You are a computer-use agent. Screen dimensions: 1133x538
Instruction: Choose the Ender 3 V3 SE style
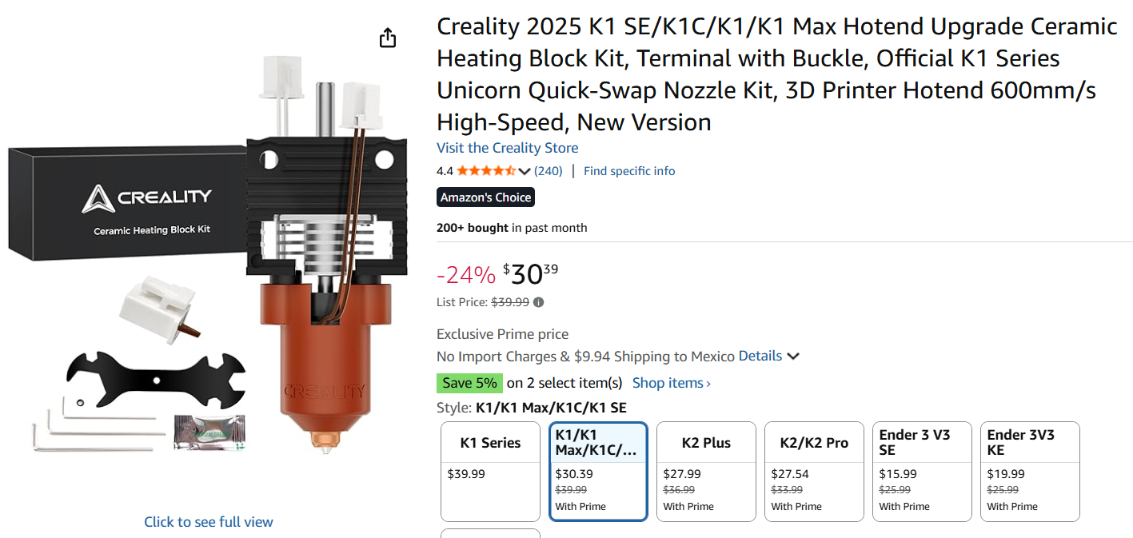[922, 472]
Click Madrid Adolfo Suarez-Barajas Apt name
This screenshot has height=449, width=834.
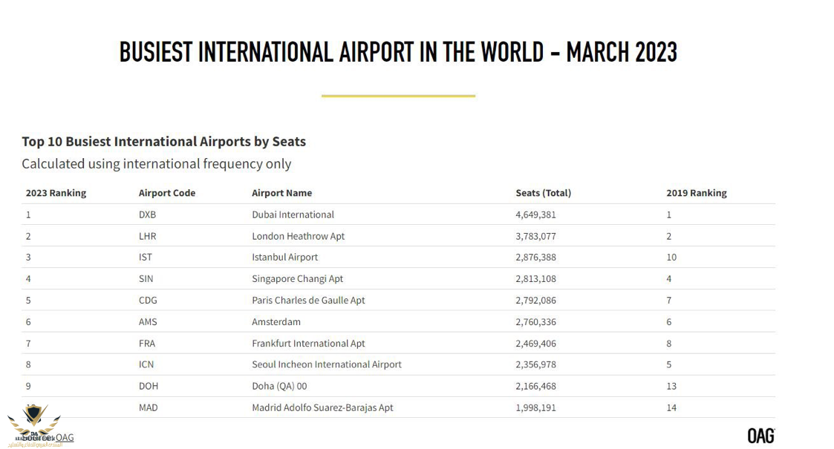coord(322,407)
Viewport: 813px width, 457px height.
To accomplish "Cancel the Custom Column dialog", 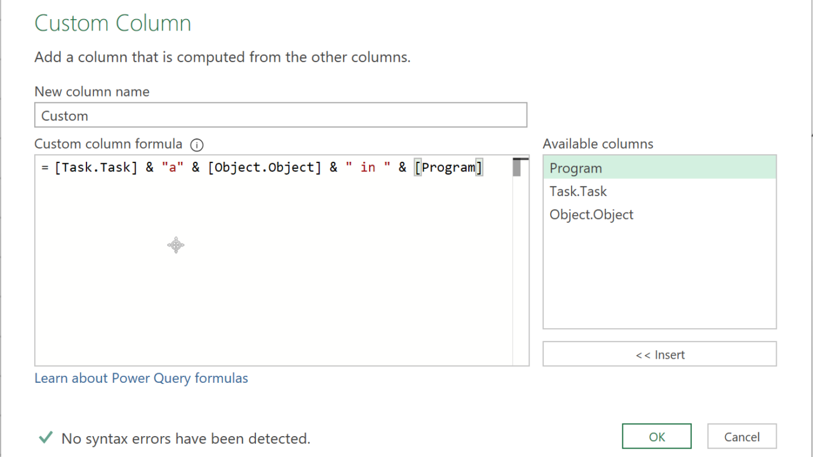I will click(x=742, y=437).
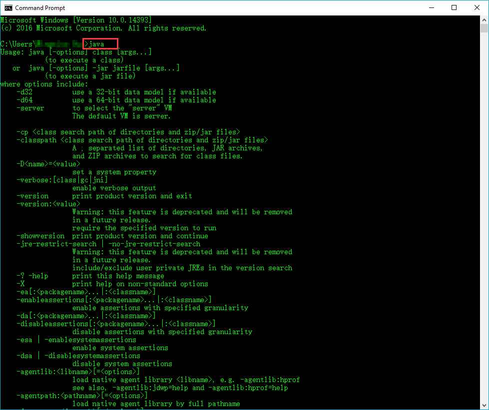Click the "-d32" option text
The image size is (489, 410).
[x=24, y=92]
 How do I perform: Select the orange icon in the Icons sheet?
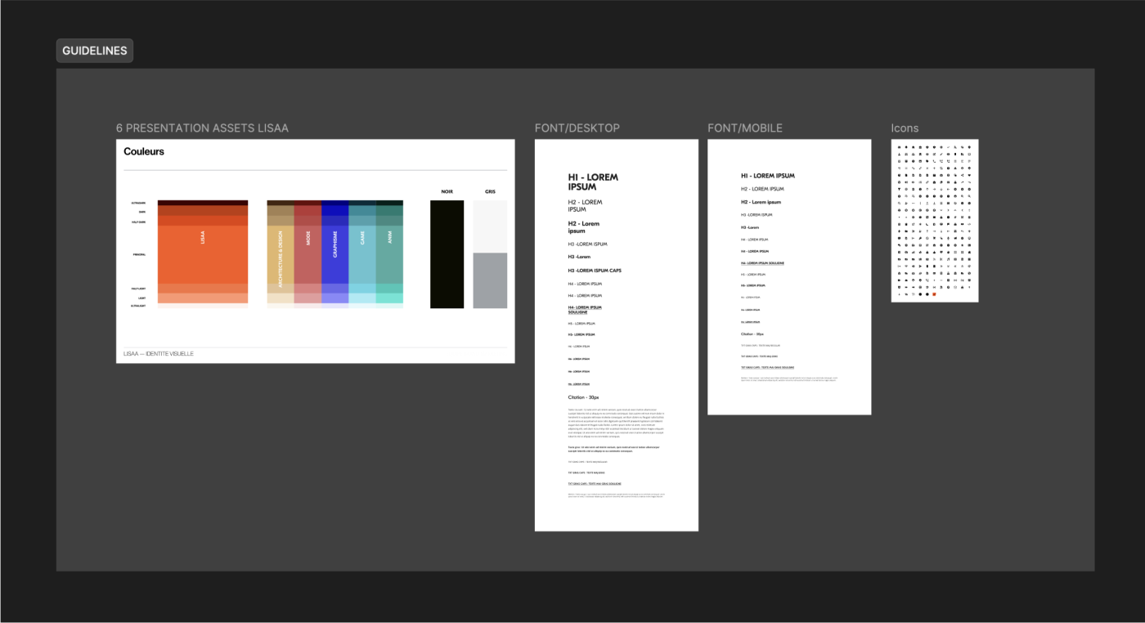pos(934,294)
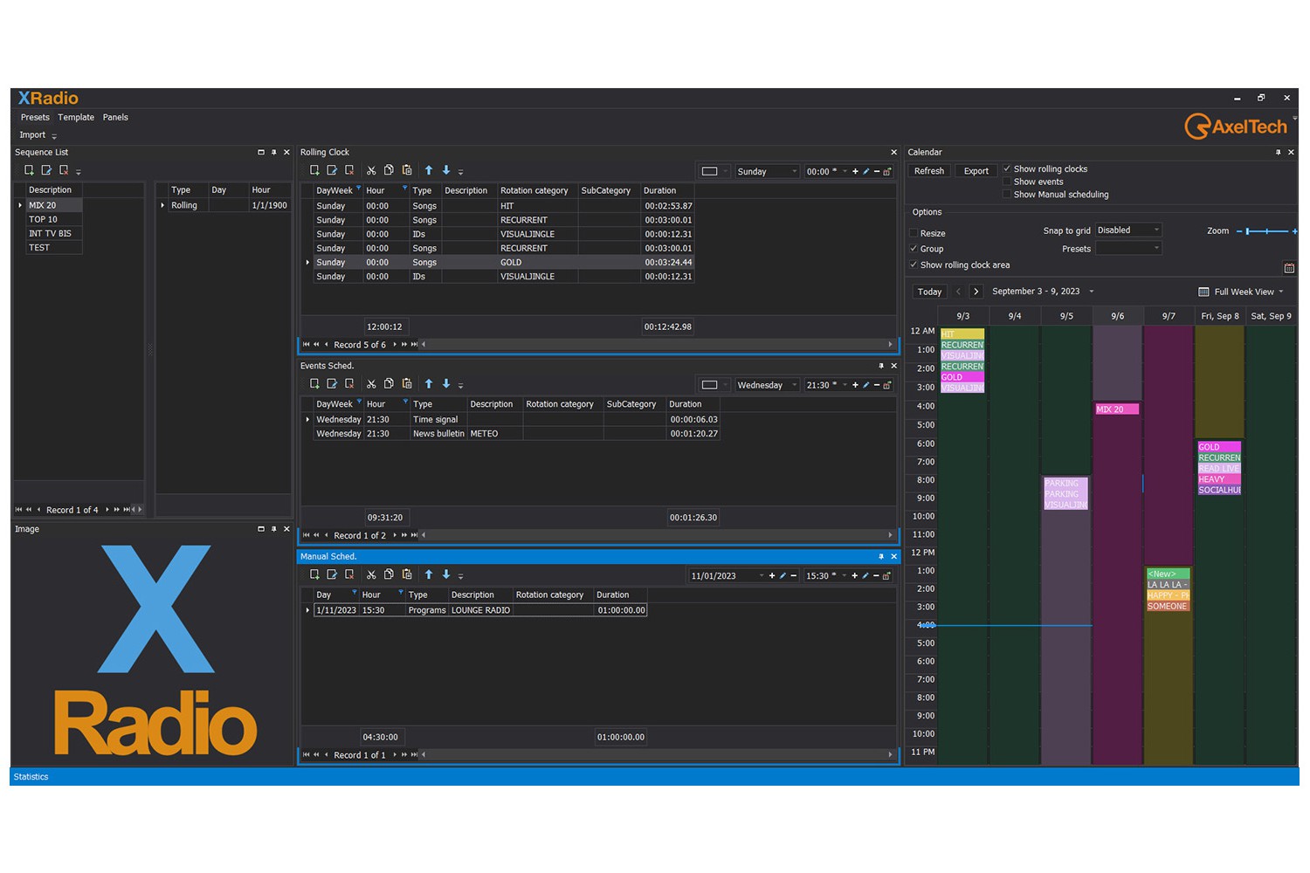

*****

→ **Required action**: Beginning with the line that holds "How do I perform: Select" and ending with the last line of the material above, extract every line exactly, pictures excluded.

→ **Answer space**:
 How do I perform: Select the orange icon in the Icons sheet?
pos(934,294)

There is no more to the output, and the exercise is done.